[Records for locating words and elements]
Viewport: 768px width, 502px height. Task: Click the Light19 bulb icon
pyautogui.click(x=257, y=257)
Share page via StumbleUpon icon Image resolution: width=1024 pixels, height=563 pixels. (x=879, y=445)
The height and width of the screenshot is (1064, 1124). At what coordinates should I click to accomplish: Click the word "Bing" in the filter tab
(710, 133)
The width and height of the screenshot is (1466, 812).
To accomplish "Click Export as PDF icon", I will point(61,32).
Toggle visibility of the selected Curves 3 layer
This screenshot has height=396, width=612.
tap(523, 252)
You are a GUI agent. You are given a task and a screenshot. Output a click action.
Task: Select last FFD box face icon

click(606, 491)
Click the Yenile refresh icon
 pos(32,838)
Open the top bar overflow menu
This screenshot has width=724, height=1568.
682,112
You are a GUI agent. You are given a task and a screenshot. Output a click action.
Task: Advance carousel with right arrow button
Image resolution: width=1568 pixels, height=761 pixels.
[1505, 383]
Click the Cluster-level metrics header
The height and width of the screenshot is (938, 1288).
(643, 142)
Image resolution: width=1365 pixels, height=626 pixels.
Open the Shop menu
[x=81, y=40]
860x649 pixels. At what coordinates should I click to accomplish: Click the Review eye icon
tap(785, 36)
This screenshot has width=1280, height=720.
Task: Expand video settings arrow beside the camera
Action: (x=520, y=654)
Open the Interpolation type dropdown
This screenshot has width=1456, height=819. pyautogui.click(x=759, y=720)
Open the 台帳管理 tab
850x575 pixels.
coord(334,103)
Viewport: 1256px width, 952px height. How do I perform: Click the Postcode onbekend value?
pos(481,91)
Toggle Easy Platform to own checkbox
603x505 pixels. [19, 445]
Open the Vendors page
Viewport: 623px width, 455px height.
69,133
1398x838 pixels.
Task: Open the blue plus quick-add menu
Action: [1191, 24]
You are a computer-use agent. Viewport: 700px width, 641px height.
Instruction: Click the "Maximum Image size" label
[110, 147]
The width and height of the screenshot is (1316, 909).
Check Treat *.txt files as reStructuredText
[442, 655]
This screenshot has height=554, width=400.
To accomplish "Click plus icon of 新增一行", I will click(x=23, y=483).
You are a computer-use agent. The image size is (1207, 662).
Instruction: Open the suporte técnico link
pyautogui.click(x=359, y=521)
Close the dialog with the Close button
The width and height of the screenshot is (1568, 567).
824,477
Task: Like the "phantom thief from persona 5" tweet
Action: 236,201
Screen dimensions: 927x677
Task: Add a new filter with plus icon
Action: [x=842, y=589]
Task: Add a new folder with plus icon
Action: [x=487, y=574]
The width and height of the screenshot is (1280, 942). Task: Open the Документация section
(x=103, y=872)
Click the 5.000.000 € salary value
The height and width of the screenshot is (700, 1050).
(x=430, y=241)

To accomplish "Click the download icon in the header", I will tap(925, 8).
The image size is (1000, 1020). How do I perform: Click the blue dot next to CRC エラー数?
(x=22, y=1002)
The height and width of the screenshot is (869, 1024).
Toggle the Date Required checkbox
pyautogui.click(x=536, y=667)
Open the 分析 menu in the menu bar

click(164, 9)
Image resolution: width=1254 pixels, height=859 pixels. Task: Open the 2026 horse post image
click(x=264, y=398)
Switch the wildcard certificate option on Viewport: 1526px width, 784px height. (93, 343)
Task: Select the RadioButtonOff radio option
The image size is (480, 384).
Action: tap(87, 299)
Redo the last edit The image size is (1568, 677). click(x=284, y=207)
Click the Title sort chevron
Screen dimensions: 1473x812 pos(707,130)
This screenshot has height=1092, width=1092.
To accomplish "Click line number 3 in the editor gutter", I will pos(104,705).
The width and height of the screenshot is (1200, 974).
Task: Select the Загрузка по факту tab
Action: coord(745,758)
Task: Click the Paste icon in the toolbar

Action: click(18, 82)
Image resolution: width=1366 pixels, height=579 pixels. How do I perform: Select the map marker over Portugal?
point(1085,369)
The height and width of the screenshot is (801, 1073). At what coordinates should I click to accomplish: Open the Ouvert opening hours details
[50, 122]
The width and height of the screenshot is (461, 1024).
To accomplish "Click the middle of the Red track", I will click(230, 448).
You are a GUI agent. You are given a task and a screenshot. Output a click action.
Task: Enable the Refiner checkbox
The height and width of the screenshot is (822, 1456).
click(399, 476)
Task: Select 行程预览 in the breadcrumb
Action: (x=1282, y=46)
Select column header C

◆ DIRECTION
Copy all of the items above line for line, leaving every character unchanged.

◆ ANSWER TO THIS PROBLEM
Viewport: 768px width, 502px height. Task: Click the Light19 bulb icon
pyautogui.click(x=257, y=257)
Share page via StumbleUpon icon Image resolution: width=1024 pixels, height=563 pixels. (x=879, y=445)
The height and width of the screenshot is (1064, 1124). At what coordinates should I click to accomplish: Click the word "Bing" in the filter tab
(710, 133)
The width and height of the screenshot is (1466, 812).
To accomplish "Click Export as PDF icon", I will point(61,32).
Toggle visibility of the selected Curves 3 layer
This screenshot has height=396, width=612.
tap(523, 252)
You are a GUI agent. You are given a task and a screenshot. Output a click action.
Task: Select last FFD box face icon

click(606, 491)
Click the Yenile refresh icon
 pos(32,838)
Open the top bar overflow menu
This screenshot has width=724, height=1568.
682,112
You are a GUI agent. You are given a task and a screenshot. Output a click action.
Task: Advance carousel with right arrow button
Image resolution: width=1568 pixels, height=761 pixels.
[1505, 383]
Click the Cluster-level metrics header
The height and width of the screenshot is (938, 1288).
(643, 142)
Image resolution: width=1365 pixels, height=626 pixels.
Open the Shop menu
[x=81, y=40]
860x649 pixels. At what coordinates should I click to accomplish: Click the Review eye icon
tap(785, 36)
This screenshot has width=1280, height=720.
Task: Expand video settings arrow beside the camera
Action: (x=520, y=654)
Open the Interpolation type dropdown
This screenshot has width=1456, height=819. pyautogui.click(x=759, y=720)
Open the 台帳管理 tab
850x575 pixels.
coord(334,103)
Viewport: 1256px width, 952px height. How do I perform: Click the Postcode onbekend value?
pos(481,91)
Toggle Easy Platform to own checkbox
603x505 pixels. [19, 445]
Open the Vendors page
Viewport: 623px width, 455px height.
69,133
1398x838 pixels.
Task: Open the blue plus quick-add menu
Action: [1191, 24]
You are a computer-use agent. Viewport: 700px width, 641px height.
Instruction: Click the "Maximum Image size" label
[110, 147]
The width and height of the screenshot is (1316, 909).
Check Treat *.txt files as reStructuredText
[442, 655]
This screenshot has height=554, width=400.
To accomplish "Click plus icon of 新增一行", I will click(x=23, y=483).
You are a computer-use agent. The image size is (1207, 662).
Instruction: Open the suporte técnico link
pyautogui.click(x=359, y=521)
Close the dialog with the Close button
The width and height of the screenshot is (1568, 567).
824,477
Task: Like the "phantom thief from persona 5" tweet
Action: 236,201
Screen dimensions: 927x677
Task: Add a new filter with plus icon
Action: [x=842, y=589]
Task: Add a new folder with plus icon
Action: [x=487, y=574]
The width and height of the screenshot is (1280, 942). Task: Open the Документация section
(x=103, y=872)
Click the 5.000.000 € salary value
The height and width of the screenshot is (700, 1050).
(x=430, y=241)

To accomplish "Click the download icon in the header", I will tap(925, 8).
The image size is (1000, 1020). How do I perform: Click the blue dot next to CRC エラー数?
(x=22, y=1002)
The height and width of the screenshot is (869, 1024).
Toggle the Date Required checkbox
pyautogui.click(x=536, y=667)
Open the 分析 menu in the menu bar

click(164, 9)
Image resolution: width=1254 pixels, height=859 pixels. Task: Open the 2026 horse post image
click(x=264, y=398)
Switch the wildcard certificate option on Viewport: 1526px width, 784px height. (93, 343)
Task: Select the RadioButtonOff radio option
The image size is (480, 384).
Action: tap(87, 299)
Redo the last edit The image size is (1568, 677). click(x=284, y=207)
Click the Title sort chevron
Screen dimensions: 1473x812 pos(707,130)
This screenshot has height=1092, width=1092.
To accomplish "Click line number 3 in the editor gutter", I will pos(104,705).
The width and height of the screenshot is (1200, 974).
Task: Select the Загрузка по факту tab
Action: coord(745,758)
Task: Click the Paste icon in the toolbar

Action: click(18, 82)
Image resolution: width=1366 pixels, height=579 pixels. How do I perform: Select the map marker over Portugal?
point(1085,369)
The height and width of the screenshot is (801, 1073). At what coordinates should I click to accomplish: Open the Ouvert opening hours details
[50, 122]
The width and height of the screenshot is (461, 1024).
To accomplish "Click the middle of the Red track", I will click(230, 448).
You are a GUI agent. You are given a task and a screenshot. Output a click action.
Task: Enable the Refiner checkbox
The height and width of the screenshot is (822, 1456).
click(399, 476)
Task: Select 行程预览 in the breadcrumb
Action: (x=1282, y=46)
Select column header C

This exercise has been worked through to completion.